Além de comediante, Victor Fadigas é formado em direito e fez seu trabalho de conclusão de curso baseado no limite jurídico do que pode ser dito no palco.
Ele começou em 2020, influenciado por Paulo Papel, participando de um campeonato online promovido pela Prefeitura de Salvador durante a pandemia. Esse foi seu primeiro contato com a escrita e formato do stand-up, levando-o a se apresentar regularmente desde então.
"Você pode falar do seu dia-a-dia, das suas percepções de mundo, do seu posicionamento, do seu comportamento político, por exemplo, para quem gosta de abordar temas políticos. Então, é uma arte muito ampla, você pode falar de tudo", conta ele.
"Na minha opinião, tudo pode ser dito no stand-up, todos os temas podem ser abordados. Eu gosto da ideia e de uma característica do humor que é trazer também uma carga de crítica, você não só ri por rir, Você ri e percebe a dica, tem algo que pode tirar de conhecimento. É um caráter didático que o humor traz às vezes", considera.
Fadigas avalia que a cultura de Salvador em relação à comédia é diferente de outros lugares.
"A gente vem tendo um fluxo de stand-up de pouco tempo para cá. Hoje a demanda em Salvador vem crescendo porque o número de comediantes vem aumentando, grupos de comediantes acabam se juntando e desenvolvendo algumas noites, alguns eventos. Leva um tempo para que o público soteropolitano entenda que não precisam esperar que venha um comediante de fora para cá".

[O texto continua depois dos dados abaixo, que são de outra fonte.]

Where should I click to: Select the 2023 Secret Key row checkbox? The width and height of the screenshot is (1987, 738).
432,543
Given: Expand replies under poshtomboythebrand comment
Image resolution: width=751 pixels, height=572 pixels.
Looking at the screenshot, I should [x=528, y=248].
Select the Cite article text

Sobre o futuro, Fadigas torce para que a demanda continue aumentando e para que a área seja cada vez mais profissionalizada.
"É uma característica do nordestino em geral. A gente tem uma aptidão muito grande para o humor. Então, Salvador pode produzir muito mais comediante do que produz hoje e a gente tem potencial para ser enorme".
"Consuma stand-up daqui, venha conhecer a gente, assistir o que a estamos produzindo. Garanto que vai encontrar um comediante pertinho da sua casa que vai lhe agradar tanto quanto comediantes que você vê de fora", completa.